• [THE PROBLEM]
Render the lines from the start of the saved data entries through the line containing "(x=170, y=62)" as a numbered list, skipping blank lines.

[Saved data entries]
* * * * *
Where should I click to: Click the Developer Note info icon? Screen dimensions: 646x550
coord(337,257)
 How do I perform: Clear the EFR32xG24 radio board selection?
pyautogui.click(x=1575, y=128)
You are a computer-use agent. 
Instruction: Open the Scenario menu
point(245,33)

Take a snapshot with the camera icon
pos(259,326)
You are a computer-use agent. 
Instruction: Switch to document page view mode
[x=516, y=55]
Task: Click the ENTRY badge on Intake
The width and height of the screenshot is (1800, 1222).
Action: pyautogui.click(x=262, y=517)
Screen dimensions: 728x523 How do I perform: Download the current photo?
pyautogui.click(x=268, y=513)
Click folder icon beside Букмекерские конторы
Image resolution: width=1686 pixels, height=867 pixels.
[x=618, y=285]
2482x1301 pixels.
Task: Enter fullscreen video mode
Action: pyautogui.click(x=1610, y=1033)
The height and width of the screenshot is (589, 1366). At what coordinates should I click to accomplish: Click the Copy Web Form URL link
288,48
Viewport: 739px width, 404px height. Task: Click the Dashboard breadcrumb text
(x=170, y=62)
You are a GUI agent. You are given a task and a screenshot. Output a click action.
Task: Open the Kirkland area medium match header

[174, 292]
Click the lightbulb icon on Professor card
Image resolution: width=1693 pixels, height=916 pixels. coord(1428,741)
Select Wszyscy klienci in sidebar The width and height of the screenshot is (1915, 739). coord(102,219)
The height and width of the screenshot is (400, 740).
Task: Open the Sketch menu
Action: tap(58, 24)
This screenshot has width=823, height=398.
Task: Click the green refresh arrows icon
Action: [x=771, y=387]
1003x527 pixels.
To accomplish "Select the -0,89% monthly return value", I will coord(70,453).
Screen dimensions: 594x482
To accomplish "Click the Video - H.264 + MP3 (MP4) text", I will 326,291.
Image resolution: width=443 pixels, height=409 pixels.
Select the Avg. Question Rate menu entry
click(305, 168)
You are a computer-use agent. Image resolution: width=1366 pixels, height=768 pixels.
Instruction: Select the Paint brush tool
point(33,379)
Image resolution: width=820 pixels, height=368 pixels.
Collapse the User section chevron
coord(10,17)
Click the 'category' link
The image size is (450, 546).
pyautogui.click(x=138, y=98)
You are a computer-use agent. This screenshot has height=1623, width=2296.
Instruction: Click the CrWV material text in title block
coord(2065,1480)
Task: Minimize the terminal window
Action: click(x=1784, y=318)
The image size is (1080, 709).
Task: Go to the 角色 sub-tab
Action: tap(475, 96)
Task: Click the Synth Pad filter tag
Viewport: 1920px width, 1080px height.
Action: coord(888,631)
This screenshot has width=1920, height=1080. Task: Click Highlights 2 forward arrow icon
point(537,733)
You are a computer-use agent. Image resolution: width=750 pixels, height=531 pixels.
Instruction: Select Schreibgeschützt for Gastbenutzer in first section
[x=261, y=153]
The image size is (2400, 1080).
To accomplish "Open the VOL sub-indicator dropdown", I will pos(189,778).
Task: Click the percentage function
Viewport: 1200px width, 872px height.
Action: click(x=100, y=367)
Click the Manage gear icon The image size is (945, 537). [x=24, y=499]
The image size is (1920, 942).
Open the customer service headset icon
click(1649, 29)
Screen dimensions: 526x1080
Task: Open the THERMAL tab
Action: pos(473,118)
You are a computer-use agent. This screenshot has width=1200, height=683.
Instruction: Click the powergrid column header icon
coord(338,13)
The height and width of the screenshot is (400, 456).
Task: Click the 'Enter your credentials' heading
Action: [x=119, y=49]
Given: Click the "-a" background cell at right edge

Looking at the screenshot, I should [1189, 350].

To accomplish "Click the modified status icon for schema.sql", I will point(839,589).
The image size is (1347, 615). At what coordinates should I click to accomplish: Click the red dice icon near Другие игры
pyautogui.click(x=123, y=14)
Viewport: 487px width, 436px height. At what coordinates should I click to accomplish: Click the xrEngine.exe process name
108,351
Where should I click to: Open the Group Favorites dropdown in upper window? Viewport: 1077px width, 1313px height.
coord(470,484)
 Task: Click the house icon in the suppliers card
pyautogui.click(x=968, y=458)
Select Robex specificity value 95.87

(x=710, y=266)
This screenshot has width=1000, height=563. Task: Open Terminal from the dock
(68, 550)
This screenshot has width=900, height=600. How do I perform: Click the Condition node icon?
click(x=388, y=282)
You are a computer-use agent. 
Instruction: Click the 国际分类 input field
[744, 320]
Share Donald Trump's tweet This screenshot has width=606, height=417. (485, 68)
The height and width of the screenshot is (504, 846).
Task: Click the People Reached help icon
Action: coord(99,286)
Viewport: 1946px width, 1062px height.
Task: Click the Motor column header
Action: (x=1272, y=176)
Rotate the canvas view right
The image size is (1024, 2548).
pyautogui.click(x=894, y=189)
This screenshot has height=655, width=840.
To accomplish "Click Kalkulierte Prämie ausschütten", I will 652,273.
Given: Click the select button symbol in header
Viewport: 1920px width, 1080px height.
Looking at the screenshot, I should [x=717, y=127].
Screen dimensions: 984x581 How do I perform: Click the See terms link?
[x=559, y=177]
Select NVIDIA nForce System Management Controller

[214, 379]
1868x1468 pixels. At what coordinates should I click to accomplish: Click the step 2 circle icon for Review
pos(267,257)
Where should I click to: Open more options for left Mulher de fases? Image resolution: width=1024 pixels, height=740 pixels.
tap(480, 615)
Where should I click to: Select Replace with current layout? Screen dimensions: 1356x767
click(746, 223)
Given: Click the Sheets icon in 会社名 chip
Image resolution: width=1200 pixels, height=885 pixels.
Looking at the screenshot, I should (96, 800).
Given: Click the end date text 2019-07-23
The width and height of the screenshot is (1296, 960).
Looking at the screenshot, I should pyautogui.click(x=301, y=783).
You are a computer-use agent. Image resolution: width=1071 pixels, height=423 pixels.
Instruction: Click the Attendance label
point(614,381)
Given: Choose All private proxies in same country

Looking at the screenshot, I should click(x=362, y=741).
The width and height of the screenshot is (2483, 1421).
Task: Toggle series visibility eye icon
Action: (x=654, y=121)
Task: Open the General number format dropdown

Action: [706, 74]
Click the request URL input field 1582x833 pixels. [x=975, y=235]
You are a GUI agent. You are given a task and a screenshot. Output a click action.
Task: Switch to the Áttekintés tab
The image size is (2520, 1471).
* * * * *
• [TASK RESULT]
1. Where should I click to: Click the Developer Note info icon? Screen dimensions: 646x550
2. coord(337,257)
3.  How do I perform: Clear the EFR32xG24 radio board selection?
4. pyautogui.click(x=1575, y=128)
5. You are a computer-use agent. 
6. Instruction: Open the Scenario menu
7. point(245,33)
8. Take a snapshot with the camera icon
9. pos(259,326)
10. You are a computer-use agent. 
11. Instruction: Switch to document page view mode
12. [x=516, y=55]
13. Task: Click the ENTRY badge on Intake
14. The width and height of the screenshot is (1800, 1222).
15. Action: pyautogui.click(x=262, y=517)
16. Screen dimensions: 728x523 How do I perform: Download the current photo?
17. pyautogui.click(x=268, y=513)
18. Click folder icon beside Букмекерские конторы
19. Image resolution: width=1686 pixels, height=867 pixels.
20. [x=618, y=285]
21. 2482x1301 pixels.
22. Task: Enter fullscreen video mode
23. Action: pyautogui.click(x=1610, y=1033)
24. The height and width of the screenshot is (589, 1366). At what coordinates should I click to accomplish: Click the Copy Web Form URL link
25. 288,48
26. Viewport: 739px width, 404px height. Task: Click the Dashboard breadcrumb text
27. (x=170, y=62)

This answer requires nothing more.